The Lib Dems backed the motion, but it was ultimately voted down, to the exasperation of the independent councillor who, according to the paper, “said he had only hoped that an ‘appropriate’ committee might be able to listen to the work of Children Seen and Heard, and that it did not need to be scrutinised”.
So, in summary, the council is happy to sing the praises of a local charity, but definitely doesn’t want to hear about its work because that would be far too difficult. Diary spent a full 30 mins bashing our head against a brick wall so you don’t have to.
Hot stuff
When not beating our own brains out, we have spent the last week covered in a damp cloth, sweating out of our eyeballs and praying for an end to summer. Peeking out from under that cloth, it became apparent that some people were embracing weird and wonderful ways to raise cash for charity amid the Sahara-like conditions. Diary was baffled but also impressed.
So we raise a knackered salute to Nikki Love, who is hoping to raise £10,000 for Children With Cancer UK by running the equivalent of 96 marathons in eight weeks from her treadmill in Nottingham.
Love had planned to fundraise by running in Australia which, Diary’s antipodean colleague tells us, is also very hot this time of year, before Covid kiboshed those plans. “So far it’s been a major test of endurance,” Love said, and we believe her. Only six more weeks to go…
She might take some inspiration in turn from Peter Hardie, who has travelled fewer miles (a piddling 137, and on a bike) but has done so on an alphabetical tour of the towns and villages of East Lothian. Hardie jumped out of bed at 4am and headed off to Aberlady, then Ballencrieff, then Cockenzie, then – well, you get the picture.
The money goes to the Edinburgh Children’s Hospital Charity, and you have to say it is Awesome. Brilliant. Cracking. Derring-do! I’ll stop there.
And both might look admiringly at Captain Tom Moore, the nation’s (and Diary’s) favourite coronavirus campaigner, who after raising £33m for NHS charities by walking around his garden many, many times is now being commemorated in art. A portrait of 100-year-old Cap. Tom – now Sir Tom to his friends – will be unveiled tomorrow in time for VJ Day.
Tom “finally sits still”, according to the Times, but it’s surely only a matter of days before he is shinning up mountains to buy new uniforms for nurses and putting us all to shame.
They seek it here
And finally, in the more mundane world of Westminster, a mystery is unfolding.
Some stapled-together pieces of paper, a mysteriously-titled “charity review”, was entrusted to one Danny Kruger MP. (Some charity leaders go quite weak at the knees at the mere mention of his name, but that is for another day). Diary is glad that Danny K kept his eye on his review, given the weeks of work that civil society types put in to help him write it.

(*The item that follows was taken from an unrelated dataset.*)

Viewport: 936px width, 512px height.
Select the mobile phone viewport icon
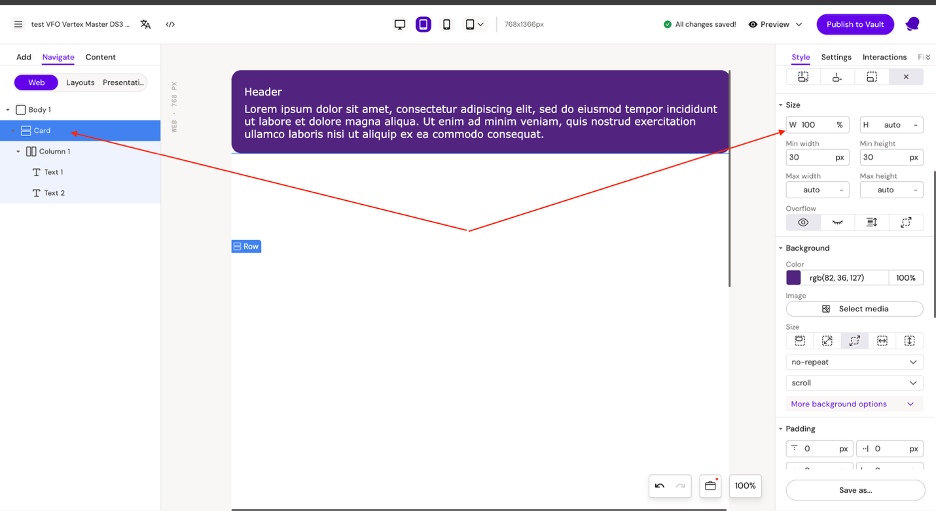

But word reaches us that these precious pages have gone missing. Diary understands that some weeks ago they were passed on to Very Important People behind a big black door, who promptly forgot about them, or ignored them, or – sorry – “are considering its findings and will respond in due course”.
Just a polite request from Diary to the big black door. People who need charities are scrambling to get the help they rely on. Five thousand charity staff have lost their jobs (so far). Some charities are closing their doors, with more to follow suit. Maybe now really is the time to work “at pace”?